Mir hat eine Diagnose von Ernst Bloch besser gefallen, den Hincks zitiert: „Mitten in der Konsumgesellschaft, mitten in der Wohlstandsgesellschaft brechen Revolutionen aus, weil die Langeweile, genau wie die Not, in sich einen Anstoß enthält, mit ihr zu brechen. Ein sinkendes Leben tritt ein, ein verfettetes Leben: Routine, Establishment, Verfestigung, die auch noch Stabilität ist – all das kann einen Anstoß geben.“ Dafür spricht, dass den Ende der 40er- und in den 50er Jahren Geborenen nach dem Abitur ein ordentlich bezahlter, fester Mittelschichtsjob so gut wie sicher war. Sie waren Aufsteiger, nicht Abgehängte.

Kein Bruch mit den Vätern, aber überall Nazis

Völlig richtig beschreibt Hinck hingegen, dass ein offener Konflikt mit Nazivätern eher selten vorkam. In den meisten Familien wurde nie über konkrete Taten der Eltern im NS-Staat und im Weltkrieg gesprochen. Geleichzeitig wurde die Bezeichnung „Nazi“ ausgiebig als Schimpfwort verwendet für alles und jeden. Die Amerikaner in Vietnam waren „Nazis“, Strauß war ein „Nazi“, jeder Straßenbahnkontrolleur war ein „Nazi“. Obendrein hatten sich die jungen Antifaschisten die gleichen Feinde ausgesucht, wie ihre Eltern: Amerika und Israel (und im Falle der chinatreuen K-Gruppen auch die Sowjetunion). Von einem Bruch mit den Vätern, eines der beliebtesten Achtundsechziger-Narrative (bis hin zur pathetischen Formel von der „demokratische Neugründung der Bundesrepublik“) konnte in den allermeisten Fällen kaum die Rede sein.

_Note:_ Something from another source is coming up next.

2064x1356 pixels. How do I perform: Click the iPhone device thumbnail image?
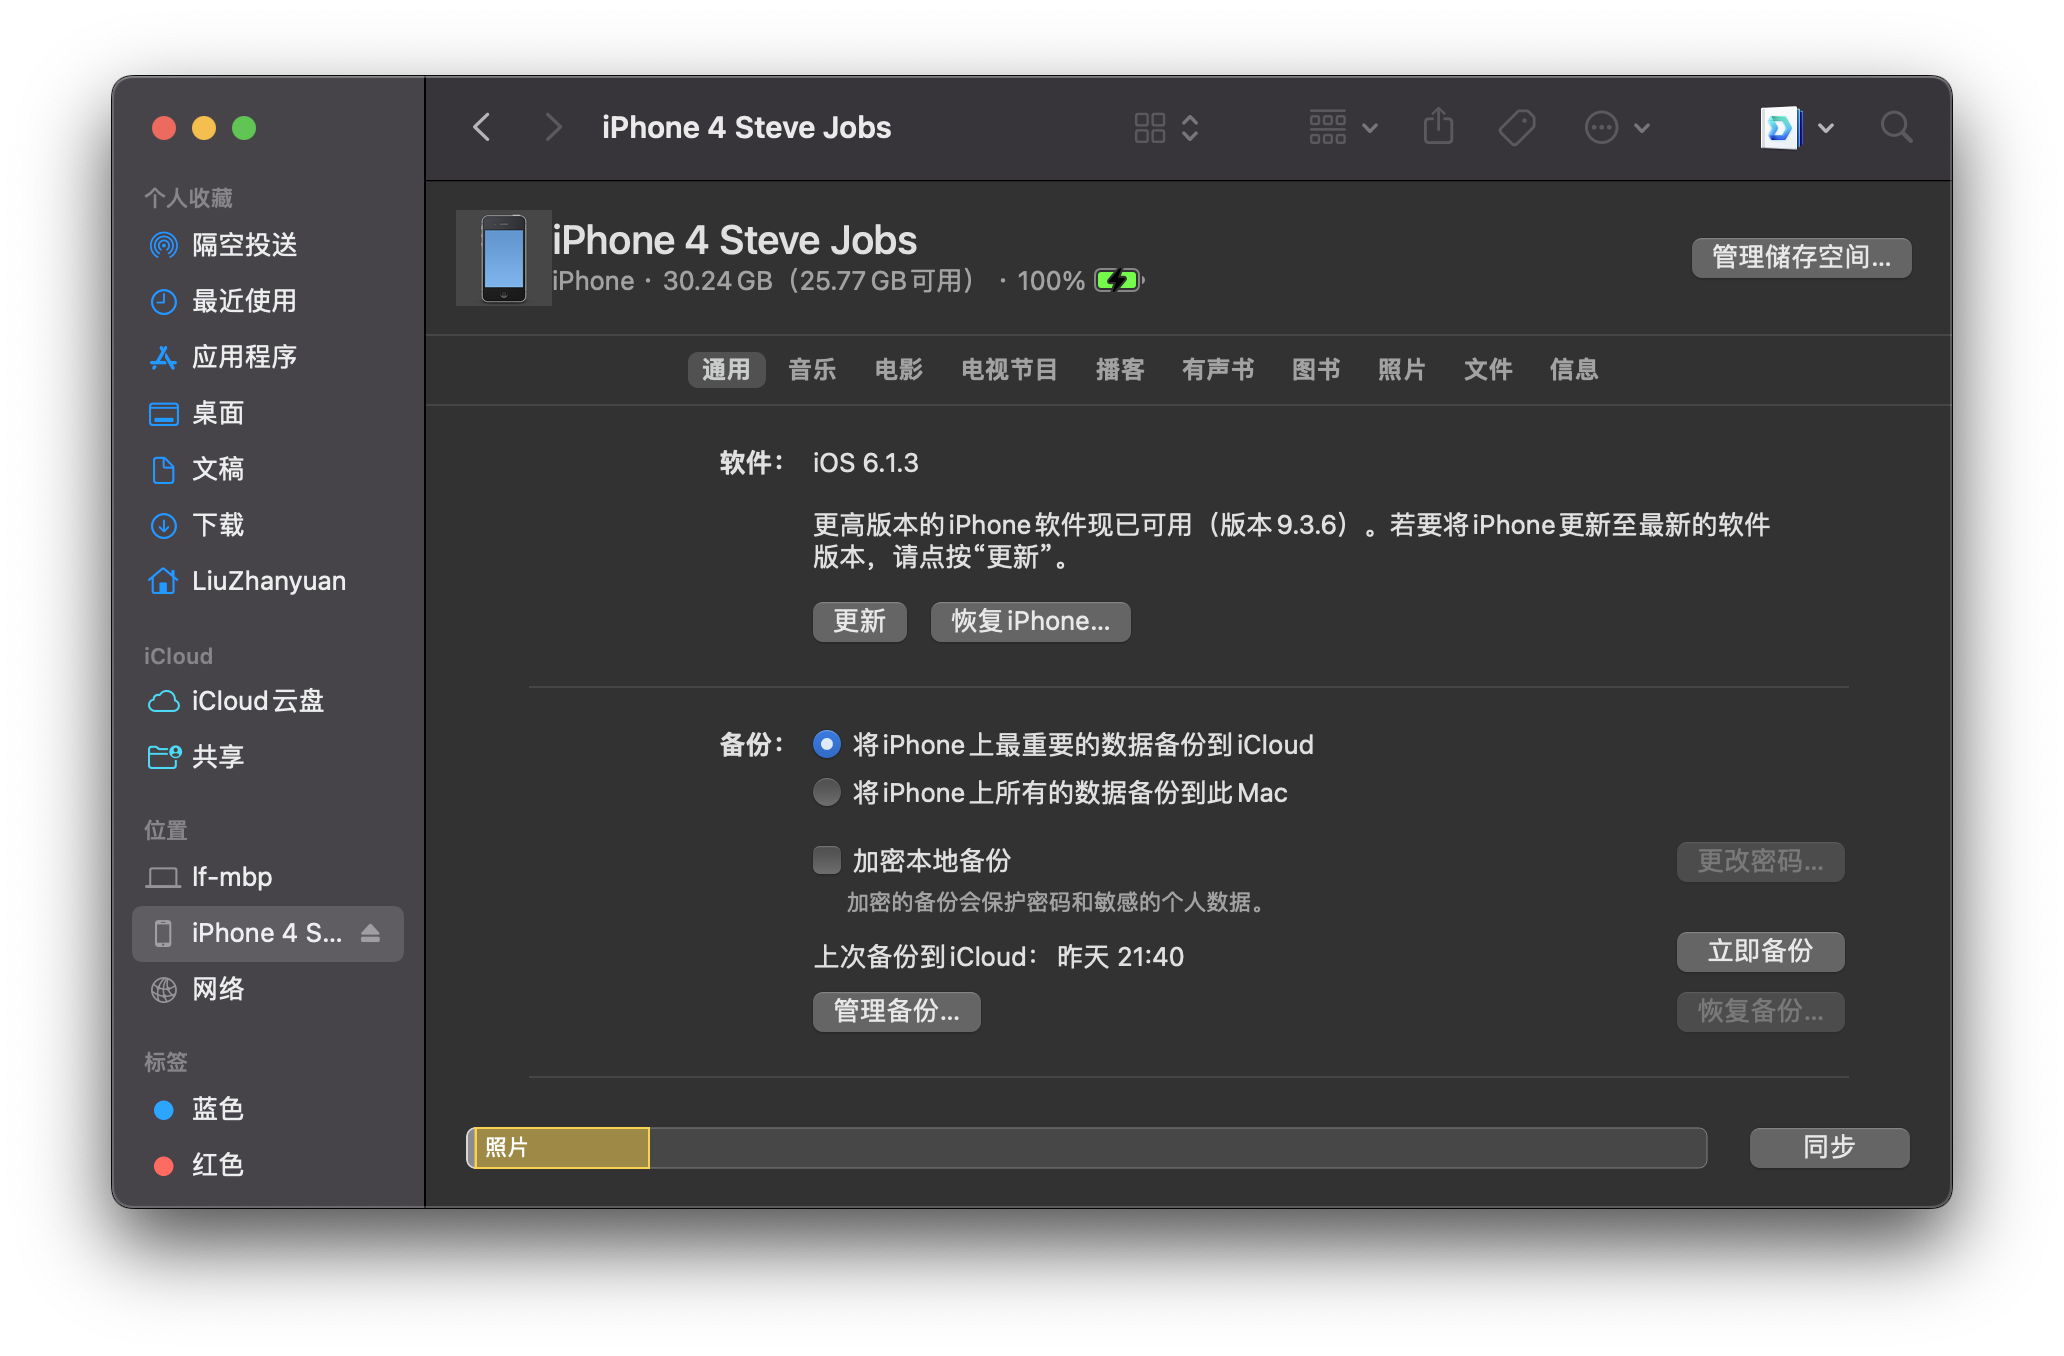coord(503,258)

Wenn Hincks die emotional vergiftete Sektenwelt der K-Gruppen und der DKP seziert, fühle ich mich wohlig bestätigt. Hab’ ich’s doch schon damals gewusst und bin nicht auf die reingefallen. Im Gegenteil, meine teils undogmatischen, teils trotzkistischen Genossen und ich betrachteten sie als Gegner, die alle humanen und freiheitlichen Ideale der Linken verraten hatten. Wesentlich unwohler wurde mir jedoch beim Lesen der Passagen, in denen Hinck sich meinesgleichen von damals vornahm, die Undogmatischen, Spontis und Anarchos. Denn da neige ich selbst zur veteranenhaften Verklärung. Schließlich waren wir Anti-Stalinisten, lehnten die DDR ab, hielten nichts von Mao, hatten viel Sinn für Spaß und Ironie und ließen den Lebensgenuss nie zu kurz kommen. So erinnere ich die Zeiten gern. Leider waren sie nicht ganz so.

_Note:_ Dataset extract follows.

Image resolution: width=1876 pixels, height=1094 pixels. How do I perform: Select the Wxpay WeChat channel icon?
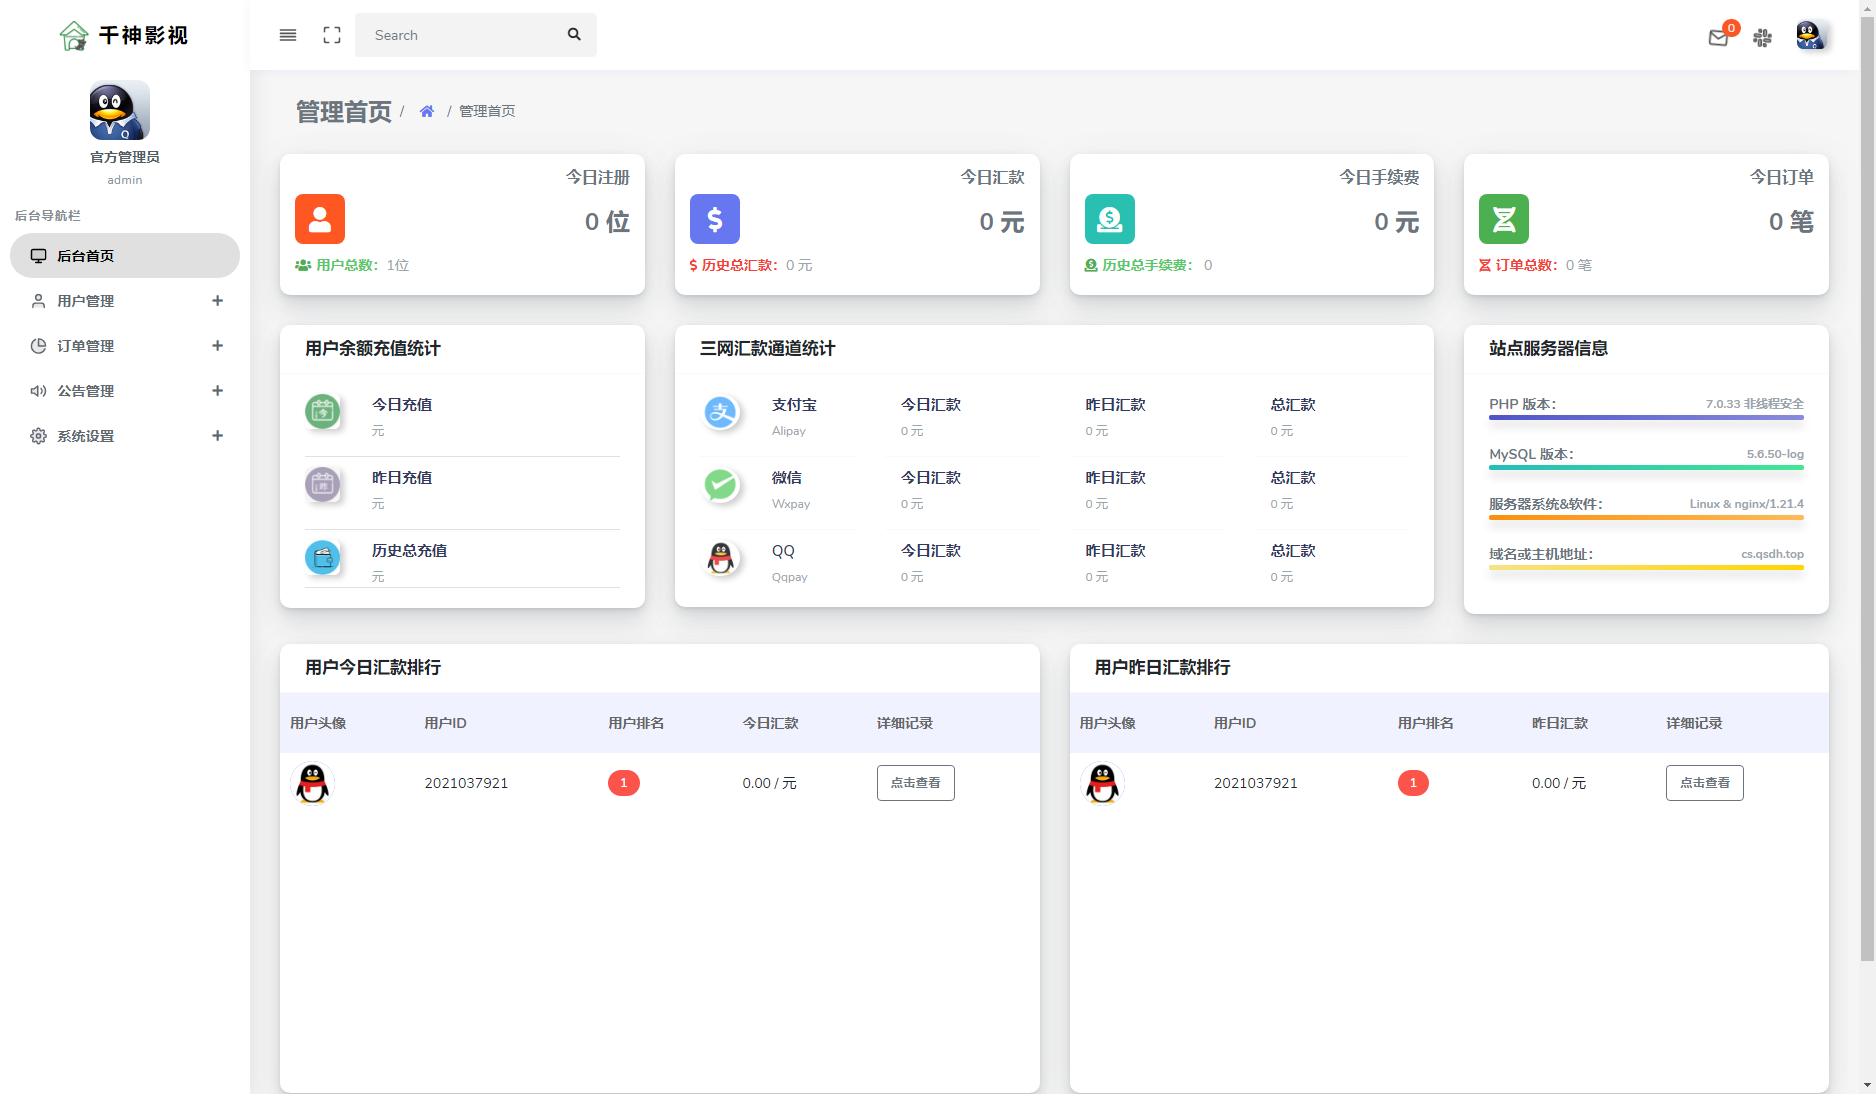coord(722,486)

Gewaltkult und Spontifürsten

Es herrschte ein Gewaltkult, der einen in der Rückschau erschaudern lässt. Die Grenzen zu den Terroristen von RAF, Bewegung 2. Juni und Revolutionäre Zellen waren fließend, die Solidarität mit den „Genossen in der Illegalität“ mindestens bis Mitte der 70er Jahre unerschütterlich. Und von wegen antiautoritär: Die K-Grüppler hatten straffe Hierarchien, wir hatten die „Spontifürsten“, die durch ihr rücksichtloses, machohaftes Auftreten bestimmten, wo’s langging. Eine typisches Gewächs dieser Mischung aus Politrockertum und Mafiapatenattitüde ist der spätere Außenminister Joschka Fischer.

Völlig verdrängt und vergessen ist die Rolle einer anderen Frankfurter Größe aus dem Transitraum zwischen Barrikadenkämpfern und Killern: Karl Dietrich Wolff. Aus den beiden engsten Mitarbeitern und Freunden des Ex-SDS-Vorsitzenden wurden Mörder: Wilfried Böse und Johannes Weinrich. Zur Erinnerung: Böse war es, der bei einer Flugzeugentführung in Entebbe die jüdischen Passagiere „selektierte“. Wolff schaffte es, dass seine Rolle dabei nie genauer beleuchtet wurde. Er ist ein angesehener Frankfurter Bürger, Bundesverdienstkreuzträger und gilt als Literatur-Connaisseur und Feingeist. Es ist verdienstvoll, dass Hinck auch diese Geschichte ausgegraben hat, neben vielen anderen Lebensläufen militanter Antidemokraten, die in den 80er Jahren dann geschmeidig ins Establishment wechselten.


Gunnar Hinck
Wir waren wie Maschinen. Die bundesdeutsche Linke der siebziger Jahre.